Redistributing the land sales pot of gold involves a tug of war between multiple government ministries and different levels of government whose interests are not always aligned. Last month's videoconference included the Minister of Agriculture and Rural Affairs, a Vice Minister of Finance, deputy director of the national rural revitalization administration, and officials from the National Development and Reform Commission, State Tax Administration, and Jilin, Inner Mongolia, Anhui, and Guizhou Provinces participated.

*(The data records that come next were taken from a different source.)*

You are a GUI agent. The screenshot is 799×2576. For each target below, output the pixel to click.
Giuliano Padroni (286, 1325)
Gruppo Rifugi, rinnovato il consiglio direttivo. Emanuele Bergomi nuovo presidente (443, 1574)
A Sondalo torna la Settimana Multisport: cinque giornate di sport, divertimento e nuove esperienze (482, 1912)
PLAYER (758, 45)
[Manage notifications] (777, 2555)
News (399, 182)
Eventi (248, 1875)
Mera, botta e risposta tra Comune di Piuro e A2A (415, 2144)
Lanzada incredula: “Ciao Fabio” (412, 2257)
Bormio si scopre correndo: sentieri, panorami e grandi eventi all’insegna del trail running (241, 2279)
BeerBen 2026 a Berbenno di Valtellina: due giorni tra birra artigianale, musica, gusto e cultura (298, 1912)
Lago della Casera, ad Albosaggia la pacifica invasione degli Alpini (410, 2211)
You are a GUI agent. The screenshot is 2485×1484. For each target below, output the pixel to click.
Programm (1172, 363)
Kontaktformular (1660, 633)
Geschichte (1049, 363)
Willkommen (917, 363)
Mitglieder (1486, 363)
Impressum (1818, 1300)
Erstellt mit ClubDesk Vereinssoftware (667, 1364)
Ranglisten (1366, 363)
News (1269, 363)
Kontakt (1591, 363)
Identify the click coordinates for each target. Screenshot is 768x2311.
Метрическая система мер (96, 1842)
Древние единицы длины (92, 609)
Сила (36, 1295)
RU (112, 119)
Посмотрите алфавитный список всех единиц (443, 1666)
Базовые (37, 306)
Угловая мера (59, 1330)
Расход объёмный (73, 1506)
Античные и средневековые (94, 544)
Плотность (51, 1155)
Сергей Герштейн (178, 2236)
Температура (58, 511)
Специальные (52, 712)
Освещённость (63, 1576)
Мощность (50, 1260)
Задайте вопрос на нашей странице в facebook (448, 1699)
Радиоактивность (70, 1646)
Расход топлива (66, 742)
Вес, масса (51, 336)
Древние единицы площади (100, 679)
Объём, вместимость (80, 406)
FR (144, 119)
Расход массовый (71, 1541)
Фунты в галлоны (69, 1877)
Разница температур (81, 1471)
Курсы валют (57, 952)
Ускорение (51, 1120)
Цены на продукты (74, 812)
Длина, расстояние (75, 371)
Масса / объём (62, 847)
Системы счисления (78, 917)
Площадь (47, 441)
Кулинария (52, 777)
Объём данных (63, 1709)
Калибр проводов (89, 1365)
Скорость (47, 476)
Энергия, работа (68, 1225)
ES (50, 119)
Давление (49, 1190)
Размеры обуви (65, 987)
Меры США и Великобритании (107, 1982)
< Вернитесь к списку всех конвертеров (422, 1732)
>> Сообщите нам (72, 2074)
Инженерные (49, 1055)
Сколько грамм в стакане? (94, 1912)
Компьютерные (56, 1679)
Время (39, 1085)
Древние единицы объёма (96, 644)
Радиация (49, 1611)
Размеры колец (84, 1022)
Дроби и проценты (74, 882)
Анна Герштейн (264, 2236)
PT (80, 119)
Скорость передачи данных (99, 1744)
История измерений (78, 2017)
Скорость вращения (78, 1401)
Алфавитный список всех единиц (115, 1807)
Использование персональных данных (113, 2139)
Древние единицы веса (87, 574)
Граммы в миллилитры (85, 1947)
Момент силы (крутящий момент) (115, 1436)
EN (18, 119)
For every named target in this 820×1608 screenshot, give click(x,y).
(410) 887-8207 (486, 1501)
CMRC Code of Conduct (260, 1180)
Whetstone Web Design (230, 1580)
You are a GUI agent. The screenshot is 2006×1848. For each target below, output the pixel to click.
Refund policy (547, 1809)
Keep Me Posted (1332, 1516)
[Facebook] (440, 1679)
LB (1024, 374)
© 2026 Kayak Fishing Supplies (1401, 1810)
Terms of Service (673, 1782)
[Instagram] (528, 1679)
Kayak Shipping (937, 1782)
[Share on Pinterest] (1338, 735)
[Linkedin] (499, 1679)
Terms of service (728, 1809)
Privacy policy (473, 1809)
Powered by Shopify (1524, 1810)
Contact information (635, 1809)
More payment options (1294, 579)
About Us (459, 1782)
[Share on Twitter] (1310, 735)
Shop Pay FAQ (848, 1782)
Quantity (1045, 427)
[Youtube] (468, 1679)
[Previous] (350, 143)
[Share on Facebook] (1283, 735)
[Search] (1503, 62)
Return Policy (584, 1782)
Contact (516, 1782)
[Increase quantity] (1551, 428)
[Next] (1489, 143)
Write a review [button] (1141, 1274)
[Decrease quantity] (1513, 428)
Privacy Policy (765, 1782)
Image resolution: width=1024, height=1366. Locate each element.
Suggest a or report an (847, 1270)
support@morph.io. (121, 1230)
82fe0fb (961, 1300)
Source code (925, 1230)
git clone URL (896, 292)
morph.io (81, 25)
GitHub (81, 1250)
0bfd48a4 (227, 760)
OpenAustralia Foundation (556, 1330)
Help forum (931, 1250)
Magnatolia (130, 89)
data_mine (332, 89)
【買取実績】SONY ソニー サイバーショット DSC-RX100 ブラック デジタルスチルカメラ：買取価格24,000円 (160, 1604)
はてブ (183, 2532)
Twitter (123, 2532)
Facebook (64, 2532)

A report on land management from Jiangsu Province's standing committee last week reveals the challenges of juggling priorities in land allocation. The report cited a contradiction between "twin bottlenecks" of economic development and protecting land resources, plus a jumble of industrial, agricultural, housing, energy-conservation, and environmental protection zoning plans and priorities. Cities and industrial parks need land to fulfill plans for housing developments, ecological protection, "industry chains" and "industry clusters", while officials are under orders to delineate "permanent basic farmland," prevent loss of farmland and to prevent farmland from being used for non-grain crops. The Jiangsu report calls for addressing lingering "historical" problems, including construction of villas and hotels inside greenhouses to comply with farmland development restrictions, disputes over land with Taiwan-invested companies, and registration of land belonging to religious organizations.


Godfree Roberts said...

"Chinese real estate creates riches out of thin air by seizing rural land on the urban fringe, re-classifying it as "state-owned," selling it, building on it, and reselling it, padding its value each time. This process has created countless millionaires and bolstered municipal finances."???

ALL land is state owned, and has been since 1951, and 98% of Chinese own their homes. Pure evil.

dimsums said...

Rural land is controlled by village collectives. It has to be requisitioned and converted to state ownership before apartment complexes, malls, amusement parks and ghost cities can be built on it. The rights are ambiguous and that's the point.